[Python-Dev] Re: String module

Martin v. Loewis martin@v.loewis.de
30 May 2002 08:43:48 +0200


Guido van Rossum <guido@python.org> writes:

> > This reminds me that I often miss, in the standard `ctype.h' and related,
> > a function that would un-combine a character into its base character and
> > its diacritic, and the complementary re-combining function.
[...]
> I bet the Unicode standard has a standard way to do this.  

This is called 'unicode normalization forms'. Each "pre-combined"
character can also be represented as a base character, and a
"combining diacritic". There are symmetric normalization forms: NFC
favours pre-combined characters, NFD favours combining characters.

There is also a "compatibility decomposition" (K), where e.g. ANGSTROM
SIGN decomposes to LATIN CAPITAL LETTER A WITH RING ABOVE.

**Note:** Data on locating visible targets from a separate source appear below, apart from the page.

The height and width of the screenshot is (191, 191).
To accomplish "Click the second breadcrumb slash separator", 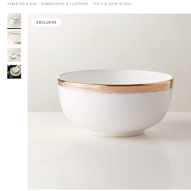I will (91, 4).
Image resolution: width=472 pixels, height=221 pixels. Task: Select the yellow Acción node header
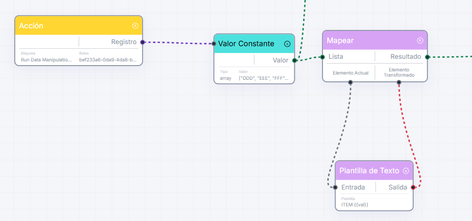[x=79, y=25]
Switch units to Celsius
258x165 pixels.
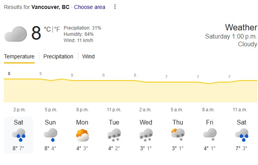[x=47, y=29]
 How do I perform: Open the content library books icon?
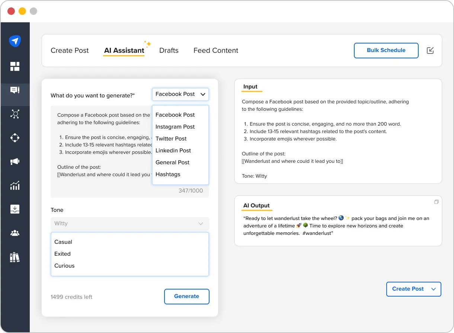[x=15, y=257]
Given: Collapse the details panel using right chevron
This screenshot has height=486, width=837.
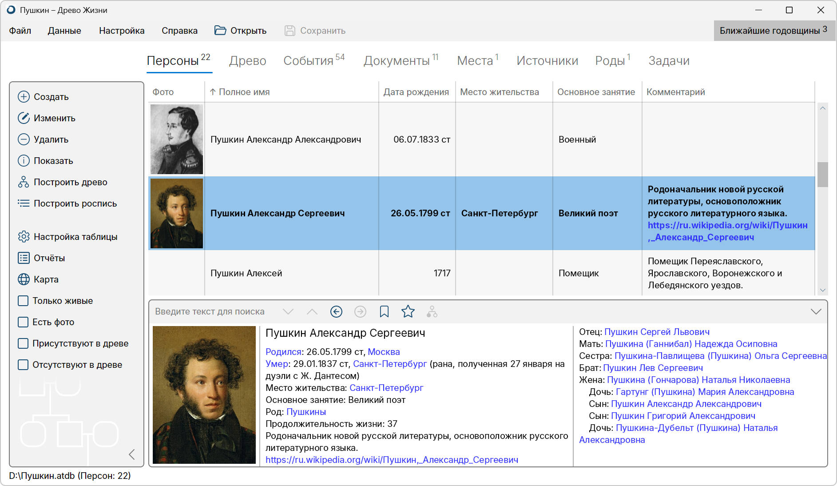Looking at the screenshot, I should (816, 312).
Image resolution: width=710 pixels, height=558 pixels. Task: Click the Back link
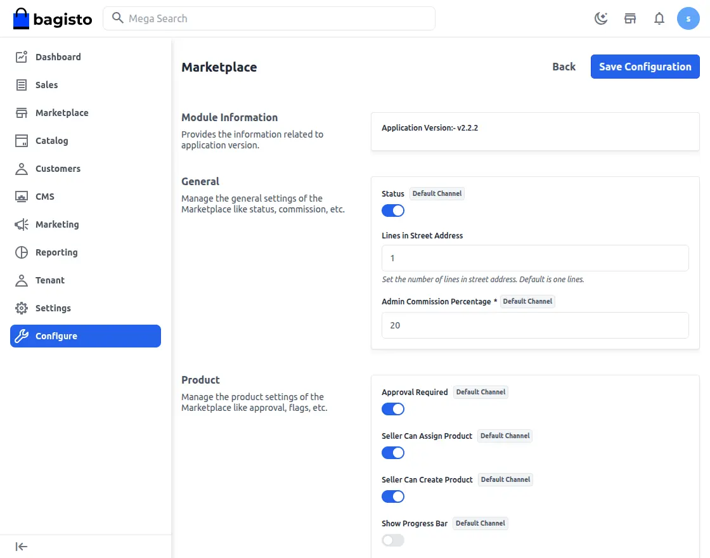(x=564, y=66)
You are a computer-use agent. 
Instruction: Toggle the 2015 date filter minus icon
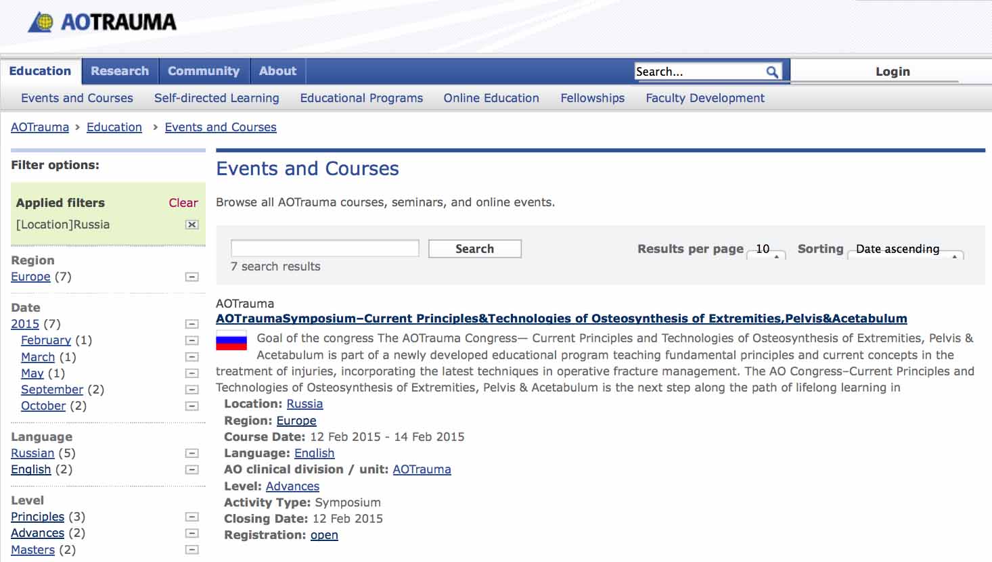tap(192, 324)
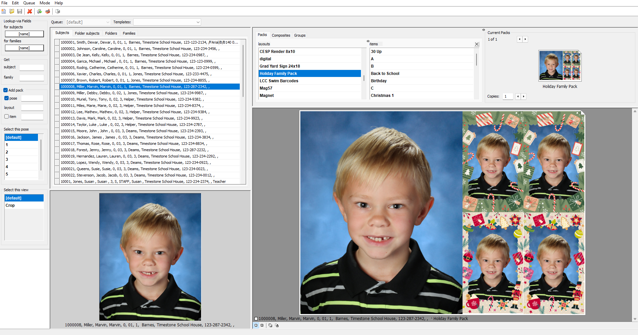
Task: Click the crop lock icon below the preview
Action: click(277, 325)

> Maybe we can implement that, and then project the same interface on
> 8-bit characters?

Not really. Needing to know the character set is one issue; the other
issue is that the stand-alone diacritic characters in ASCII are *not*
combining. We could certainly provide a mapping between the Unicode
combining diacritics and the stand-alone diacritics, say as a codec,
but that would be quite special-purpose.

Providing a good normalization library is necessary, though, since
many other algorithms (both from W3C and IETF) require Unicode
normalization as part of the processing (usually to NFKC).

Regards,
Martin